Just before the crisis, in 2007, Gordon Brown, Britain’s Labour prime minister at the time, elevated Mr. Darling to chancellor of the Exchequer, the government’s most senior official in charge of the nation’s finances. Until then, Mr. Darling had held a series of government offices at the Treasury and at ministries dealing with welfare, pensions, trade and transport.
In times of crisis, “Alistair was the person you would want in the room because he was calm and he was considered and he had great integrity,” Mr. Brown said.
The remark contrasted with Mr. Darling’s assessment of Mr. Brown’s management. In an autobiography published after Labour was defeated in 2010, Mr. Darling said there had been a “permanent air of chaos and crisis” in Mr. Brown’s administration.
The global crisis carved deep economic scars. “My initial reaction must have been a bit like that of the captain of the Titanic when he was told by the ship’s architect that it would sink in a couple of hours,” Mr. Darling wrote. “There were not enough lifeboats for all the passengers.”
Britain’s banking woes began with a run on the regional Northern Rock bank, a frenzy that officials sought to counter with injections of government funds.
Even at that time, Britain’s economic conditions were “arguably the worst they have been in 60 years,” Mr. Darling said in a newspaper interview, and the malaise would be “more profound and long-lasting than people thought.” His comments drew howls of protest from Mr. Brown’s supporters.

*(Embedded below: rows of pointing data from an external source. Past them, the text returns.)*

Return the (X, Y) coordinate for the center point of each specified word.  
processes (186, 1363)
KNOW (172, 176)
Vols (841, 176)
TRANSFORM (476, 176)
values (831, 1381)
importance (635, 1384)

As the crisis unfolded, though, Mr. Darling said later in a broadcast interview, his “scariest” moment came one morning during the crisis when a top executive of the Royal Bank of Scotland told him that the bank would run out of money that very afternoon — a near-unthinkable prospect for a financial institution that ranked with the world’s biggest.

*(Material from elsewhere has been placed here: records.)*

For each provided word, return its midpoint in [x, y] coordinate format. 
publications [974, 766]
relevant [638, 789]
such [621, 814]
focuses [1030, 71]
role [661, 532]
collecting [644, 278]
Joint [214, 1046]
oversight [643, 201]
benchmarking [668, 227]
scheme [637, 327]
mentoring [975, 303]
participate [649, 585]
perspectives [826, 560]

“What was in my mind at that point is that if people thought the biggest bank in the world had failed, there would not be a bank in the western world that would be safe,” he said.

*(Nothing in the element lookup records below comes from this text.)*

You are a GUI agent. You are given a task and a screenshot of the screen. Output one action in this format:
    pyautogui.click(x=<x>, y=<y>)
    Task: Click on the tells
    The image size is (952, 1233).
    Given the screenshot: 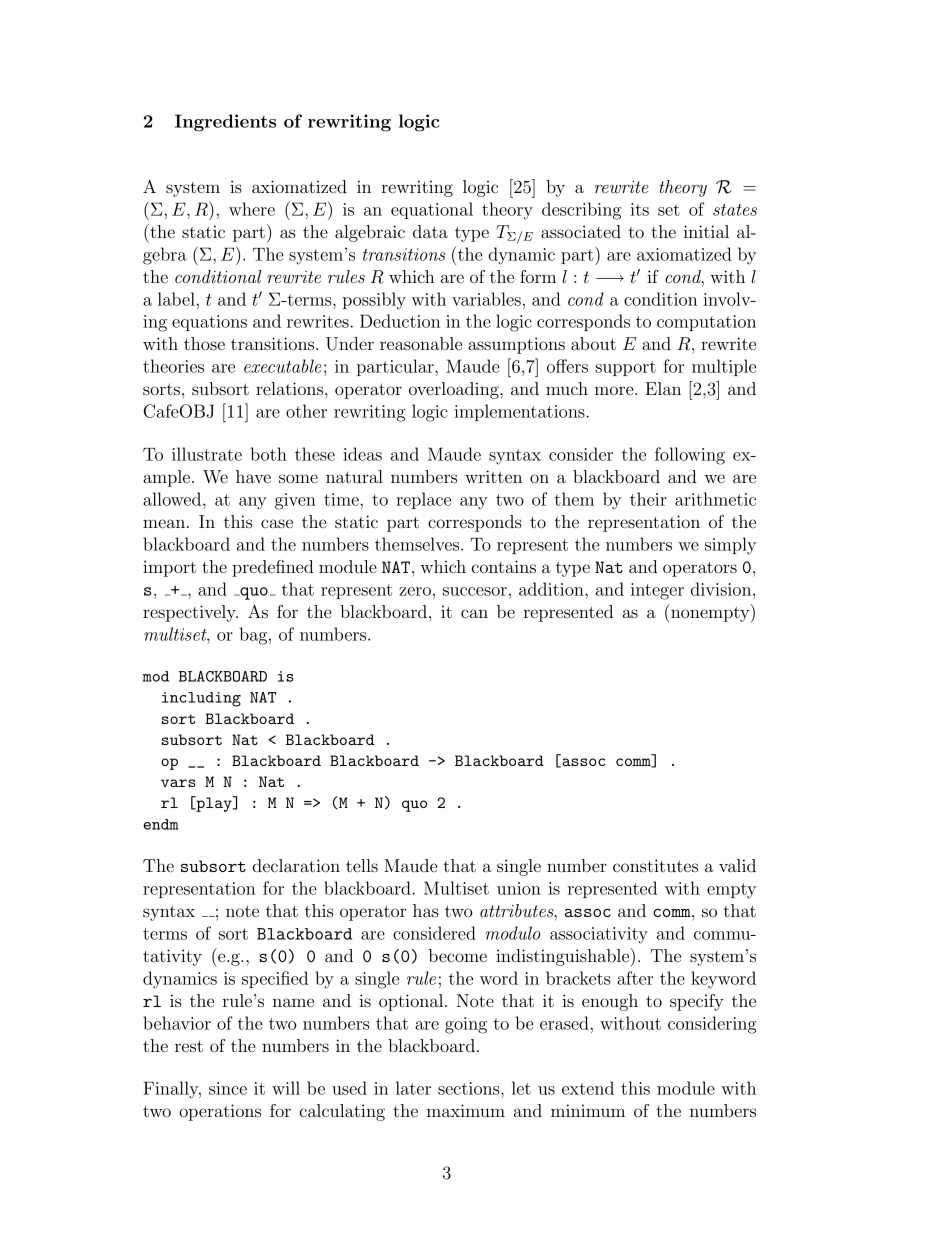 What is the action you would take?
    pyautogui.click(x=362, y=865)
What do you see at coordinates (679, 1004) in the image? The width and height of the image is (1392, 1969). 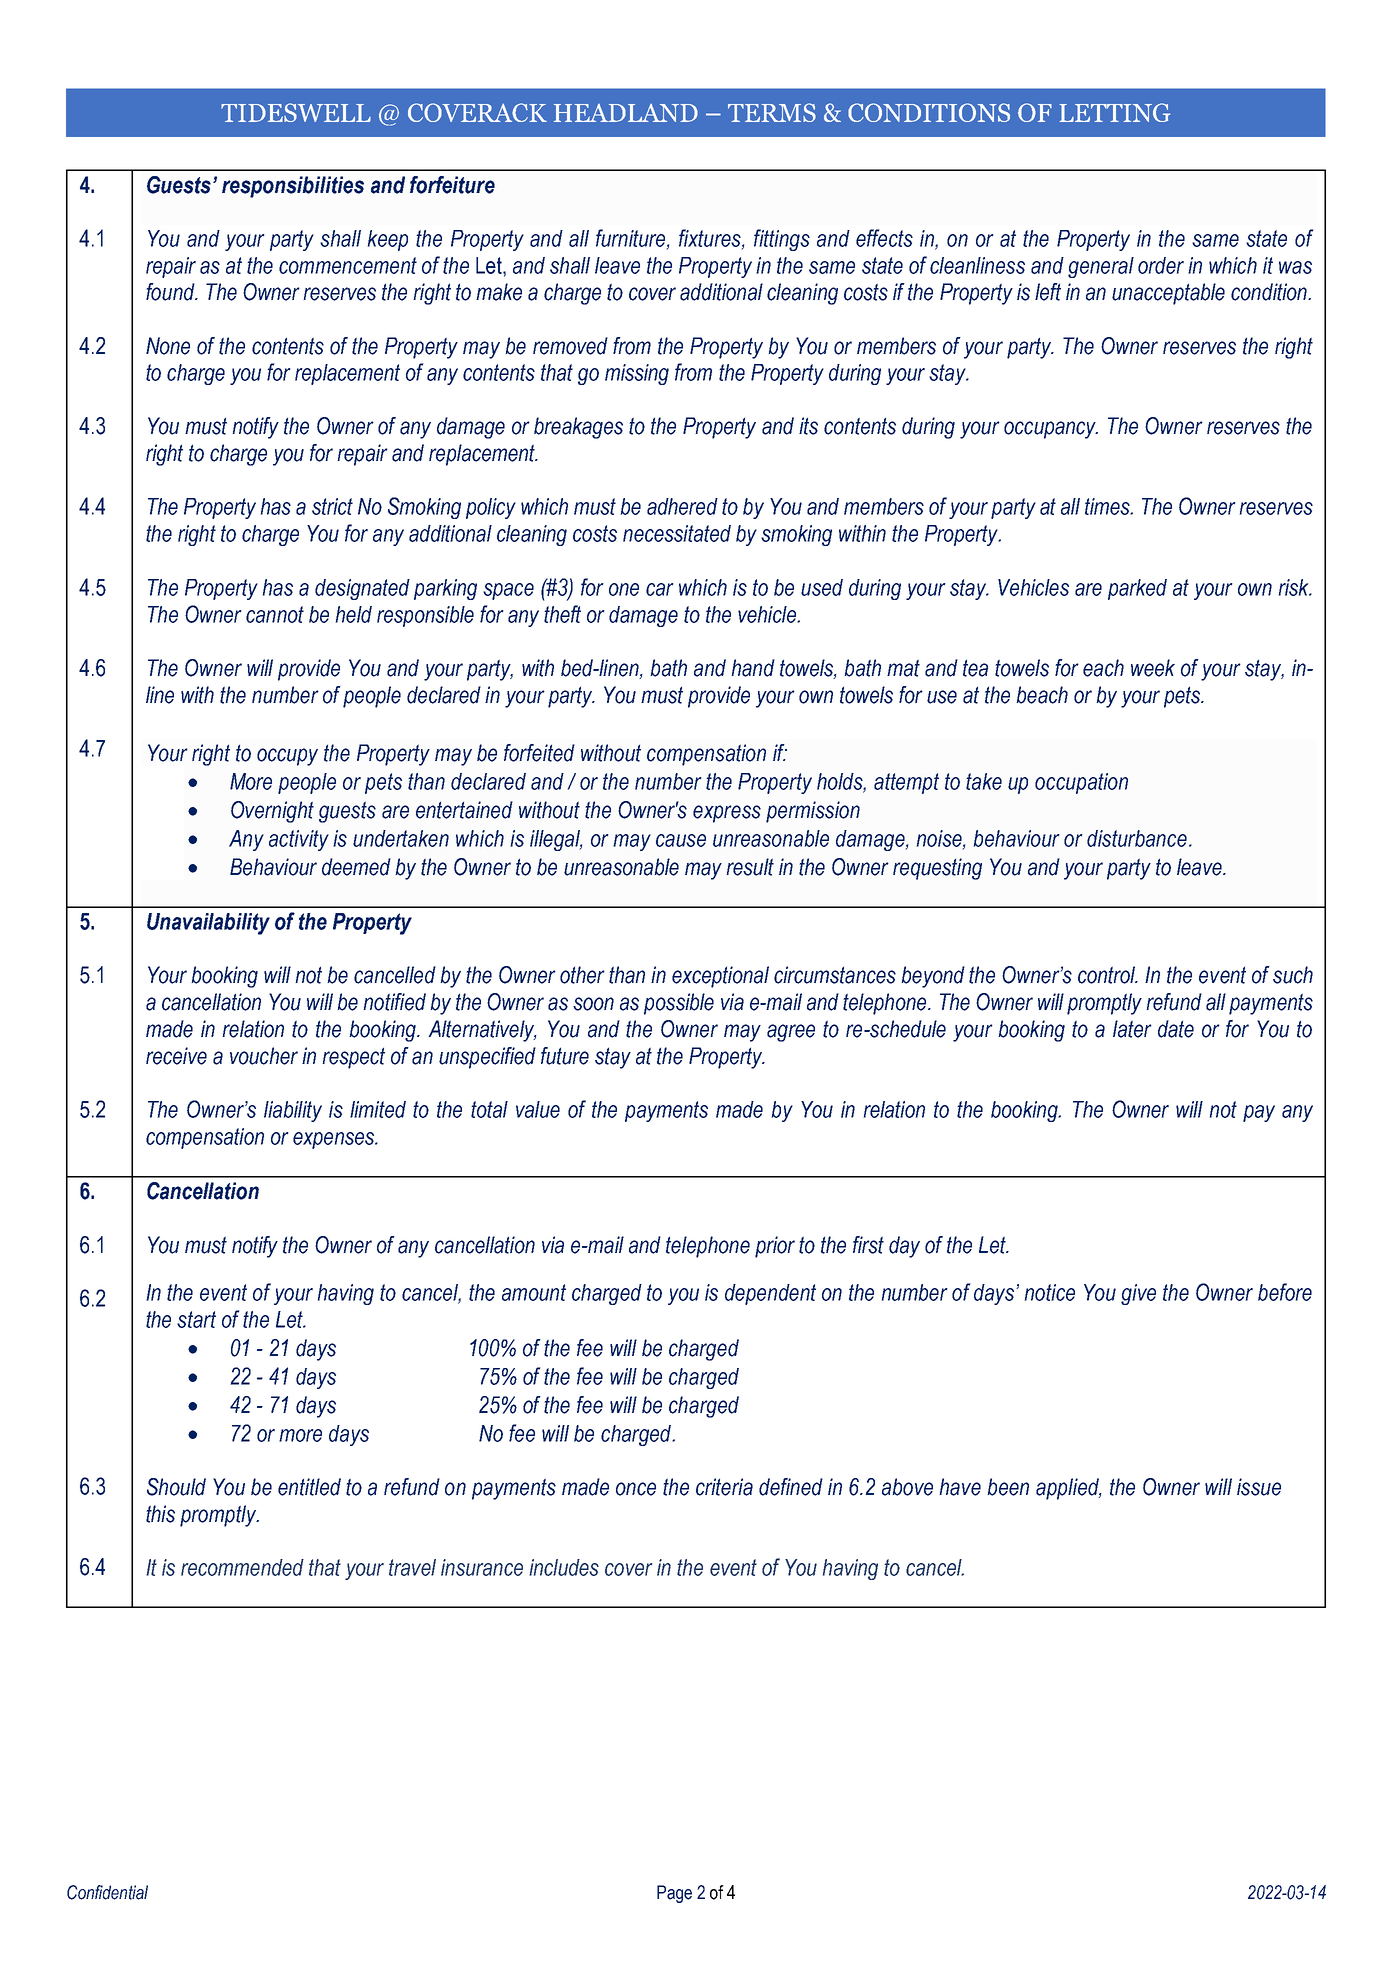 I see `possible` at bounding box center [679, 1004].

Mr. Darling won widespread kudos for his handling of the crisis. But his subsequent political career was marked by feuding with Mr. Brown over post-crisis spending, with Mr. Darling seeking to impose some kind of limits. In the event, the Labour Party was voted out of office in 2010, and it went into opposition.
Mr. Darling carved out new, bipartisan ground by campaigning along with Conservative politicians against the notion of Scottish independence. Opponents of secession won a referendum in 2014, but Scots turned against Labour in favor of the pro-independence Scottish National Party.
Mr. Darling, ennobled in 2015 as Baron Darling of Roulanish and becoming a member of the House of Lords, campaigned unsuccessfully to oppose Britain’s Brexit departure from the European Union. He retired from that upper chamber in 2020.
Alastair Maclean Darling was born on Nov. 28, 1953, in London. He was the eldest of four children of Thomas and Anna (Maclean) Darling. His father was a civil engineer. He studied law in Scotland at the University of Aberdeen, where he had a reputation as a Marxist. He joined the Labour Party in 1977 and was elected to the British Parliament a decade later.
In 1986, he married a journalist, Margaret Vaughan, and they had two children, Calum and Anna.
Labour won a landslide victory under Mr. Blair’s leadership in 1997, and Mr. Darling became associated with the so-called New Labour reformist wing of the party clustered around Mr. Blair. Former colleagues on Thursday said he had a dry wit and a reputation for what Brian Wilson, a former Labour minister, called “a good moral and political compass.”
Strikingly, though, his political foes in the Conservative government offered unusual praise. Mr. Darling had been “one of the great chancellors,” said Jeremy Hunt, the current chancellor of the Exchequer, adding that he did “the right thing for the country at a time of extraordinary turmoil.”